◆ **TASK REQUIREMENTS**
Duplicate the rows below, beginning with the line that contains "1568x419 pixels. At" and ending with the last line of the rows, with both ends included. Leave the pictures out of your answer.

◆ **MATERIAL SHOWN**
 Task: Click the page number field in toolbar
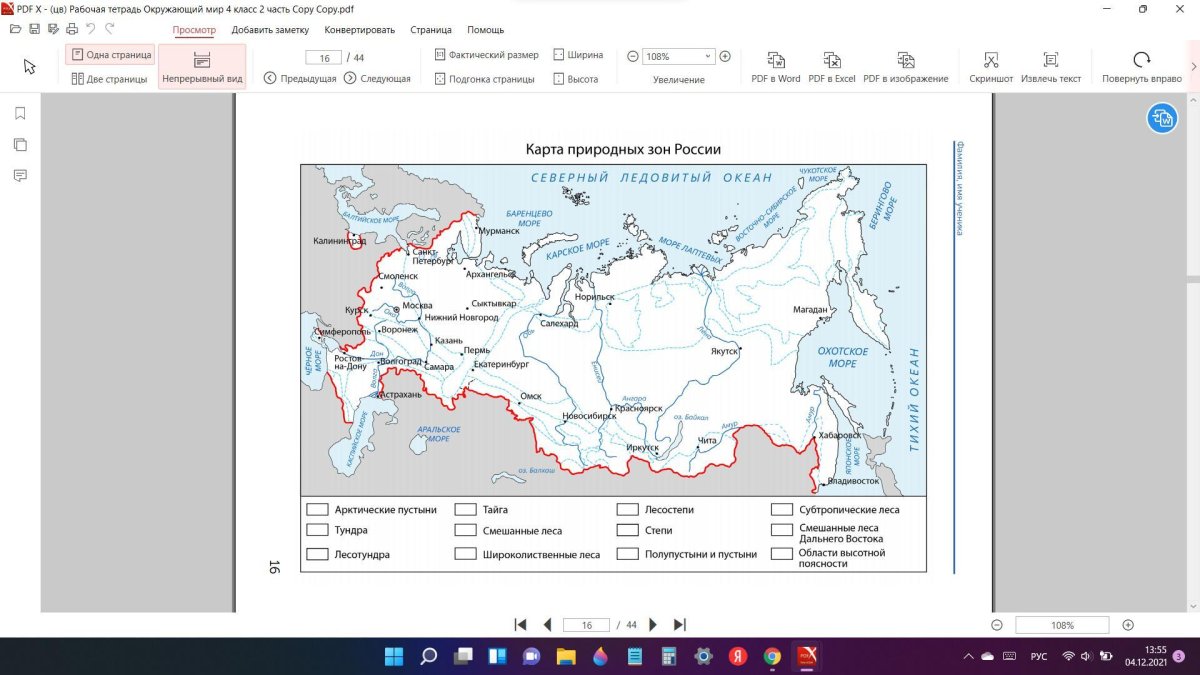(x=323, y=58)

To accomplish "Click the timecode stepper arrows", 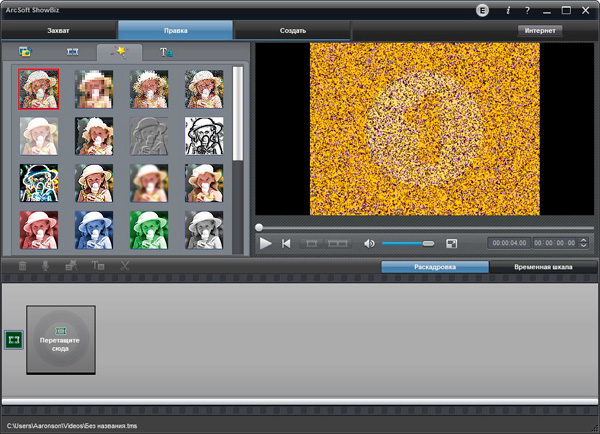I will point(583,243).
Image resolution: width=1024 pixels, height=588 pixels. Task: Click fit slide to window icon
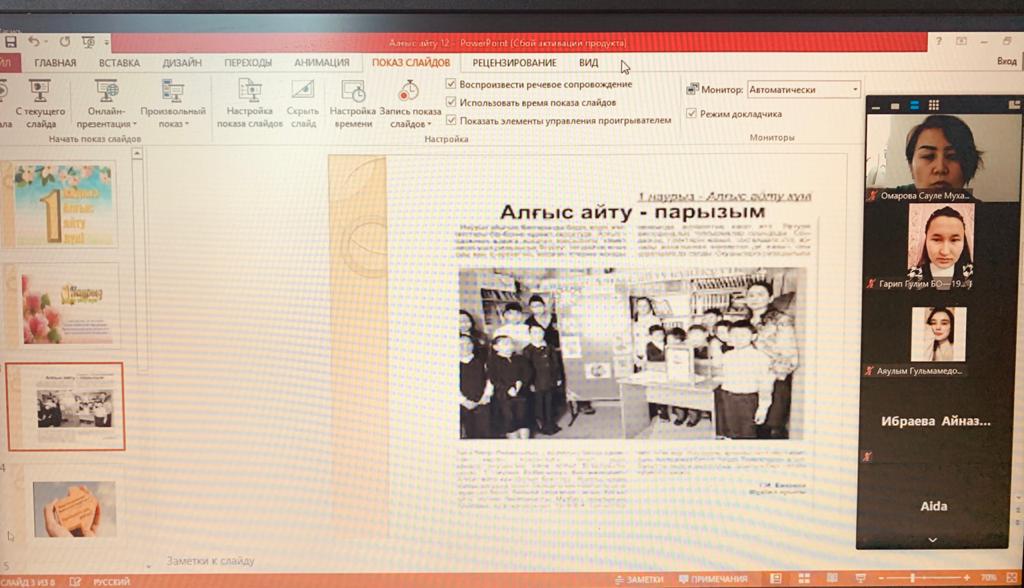tap(1012, 579)
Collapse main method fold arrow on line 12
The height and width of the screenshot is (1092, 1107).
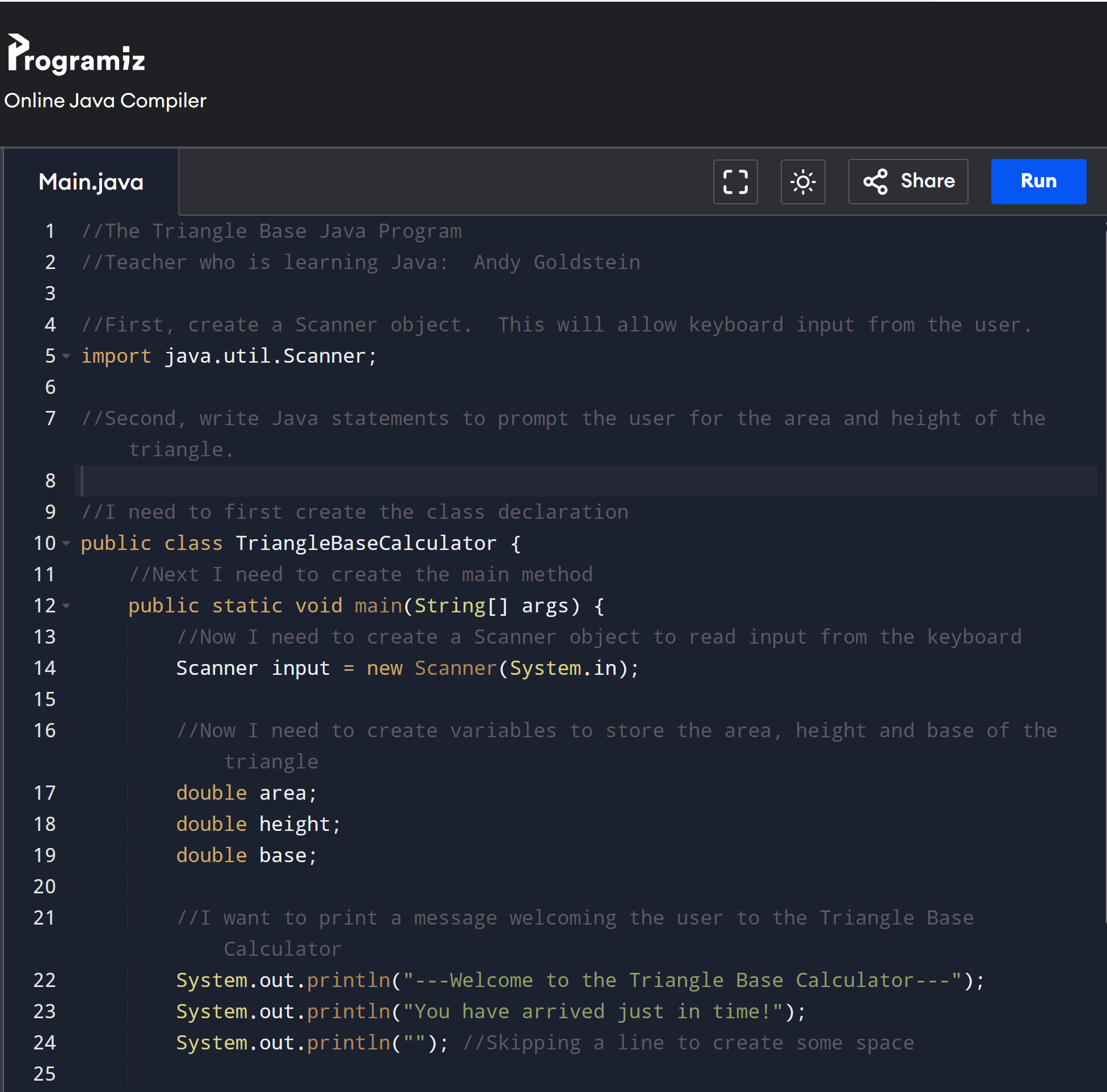tap(66, 606)
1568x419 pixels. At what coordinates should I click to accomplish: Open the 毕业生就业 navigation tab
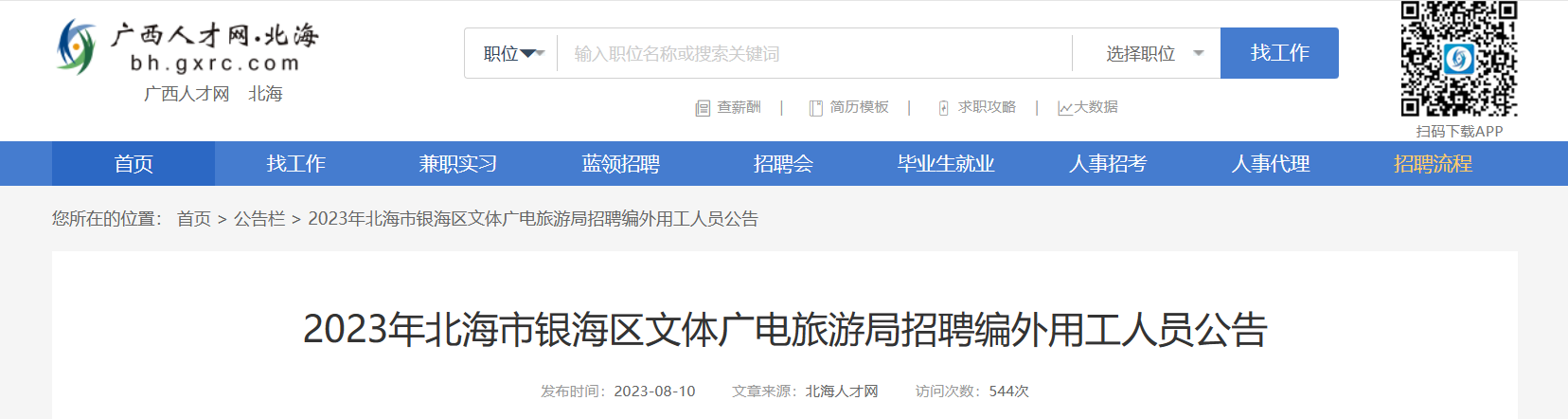[946, 164]
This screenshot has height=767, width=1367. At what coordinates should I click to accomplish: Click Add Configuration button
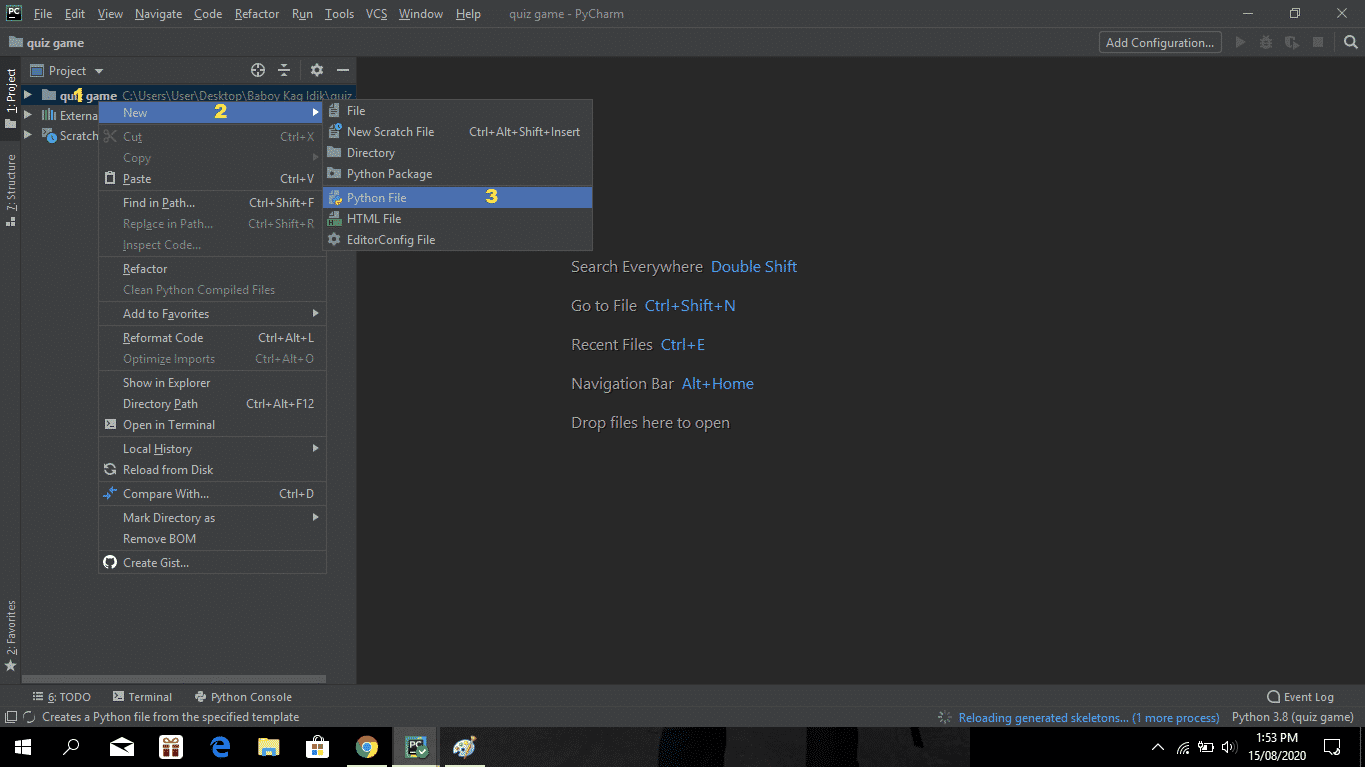point(1159,42)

◆ **RESULT OF THIS EXERCISE**
1568x419 pixels. At what coordinates should I click to accomplish: Open the 毕业生就业 navigation tab
[946, 164]
This screenshot has height=767, width=1367. At what coordinates should I click to accomplish: Click Add Configuration button
point(1159,42)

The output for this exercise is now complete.